4. The method of claim 1, wherein one or more file characteristics of files of the image fingerprint are selected from a list consisting of:
a) a size of the file,
b) a digest of the file,
c) a global symbol contained in the file, and
d) a function symbol contained in the file.
5. The method of claim 1, additionally comprising, before a):
responsive to a retrieving of a system image from an image repository by an operating environment initialization tool, obtaining access to the system image.
6. The method of claim 1, wherein the determining respective degrees of correlation is based on, at least:
a file characteristic of a file of an SCR fingerprint matching a file characteristic of a file of the image fingerprint, wherein the file path of the file of image fingerprint is in correspondence with the file path of the file of the SCR fingerprint.
7. The method of claim 6, wherein the file characteristic is a file size or file digest value.
8. The method of claim 6, wherein the file characteristic is a global symbol or function symbol.
9. The method of claim 1, wherein the determining respective degrees of correlation is based on, at least:
a file extension of a file path of an SCR fingerprint being indicative of a source code file associated with a transformative build process, and
a file name of a corresponding file path of the image fingerprint matching a file name of the file path of the SCR fingerprint.

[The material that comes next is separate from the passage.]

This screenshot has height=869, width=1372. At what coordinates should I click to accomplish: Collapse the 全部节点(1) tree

10. The method of claim 9, wherein the transformative build process is compilation.
11. The method of claim 9, wherein the transformative build process is compression.

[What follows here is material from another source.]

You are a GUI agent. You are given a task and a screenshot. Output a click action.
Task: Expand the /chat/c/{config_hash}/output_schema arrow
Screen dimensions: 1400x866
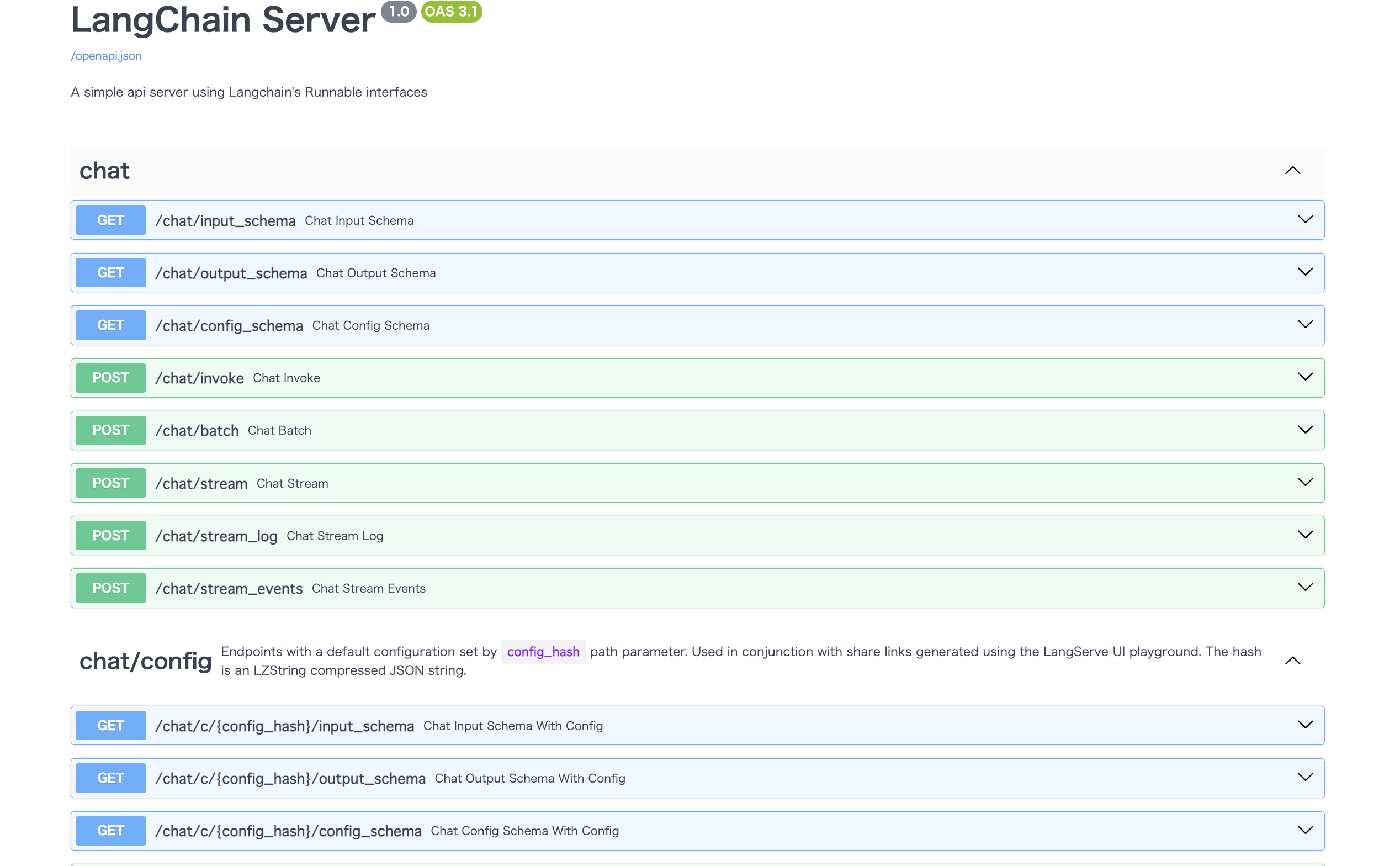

12. The method of claim 9, wherein the transformative build process is obfuscation.
13. A system of identifying a source code repository (SCR) of a given system image (SI) as an originating SCR, the system comprising a processing circuitry (PC) configured to:
a) provide an operating environment initialized from the given SI, and a plurality of SCRs, wherein at least one SCR includes one or more source code files that were utilized to build the given SI;
b) identify one or more SI files as created in a final stage of a system image build, each SI file being a file comprised in the given SI;
c) select one or more of the identified SI files, and determine, for each of the selected SI files, a respective file path and one or more respective file characteristics,
the respective file paths and respective file characteristics of the selected SI files thereby constituting an SI fingerprint;
d) determine respective degrees of correlation between the SI fingerprint and respective SCR fingerprints of each of the plurality of SCRs, wherein each SCR fingerprint comprises, for one or more of the source code files included in the SCR: a respective file path and one or more respective file characteristics; and
e) identify at least one SCR as an originating SCR based on the determined respective degrees of correlation.

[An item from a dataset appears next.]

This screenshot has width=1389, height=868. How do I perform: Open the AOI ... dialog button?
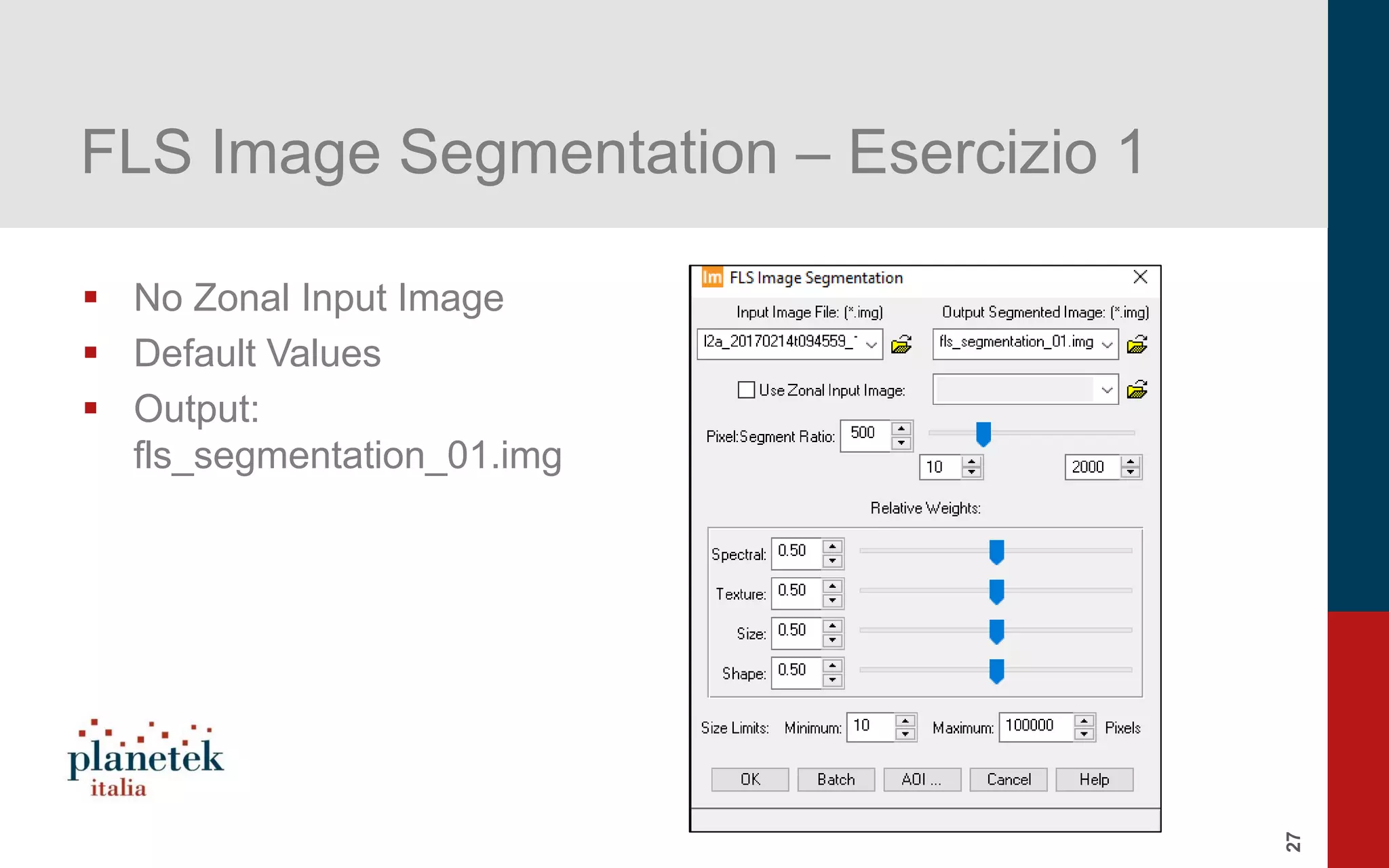922,780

14. A computer program product comprising a computer readable non-transitory storage medium containing program instructions, which program instructions when read by a processing circuitry, cause the processing circuitry to perform a method of identifying a source code repository (SCR) of a given system image (SI) as an originating SCR, the method comprising:
a) providing an operating environment initialized from the given system image, and a plurality of SCRs, wherein at least one SCR includes one or more source code files that were utilized to build the given SI;
b) identifying one or more SI files as created in a final stage of a system image build, each SI file being a file comprised in the given SI;
c) selecting one or more of the identified SI files, and determining, for each of the selected SI files, a respective file path and one or more respective file characteristics,
the respective file paths and respective file characteristics of the selected SI files thereby constituting an SI fingerprint;
d) determining respective degrees of correlation between the SI fingerprint and respective SCR fingerprints of each of the plurality of SCRs, wherein each SCR fingerprint comprises, for one or more of the source code files included in the SCR: a respective file path and one or more respective file characteristics; and
e) identifying at least one SCR as an originating SCR based on the determined respective degrees of correlation.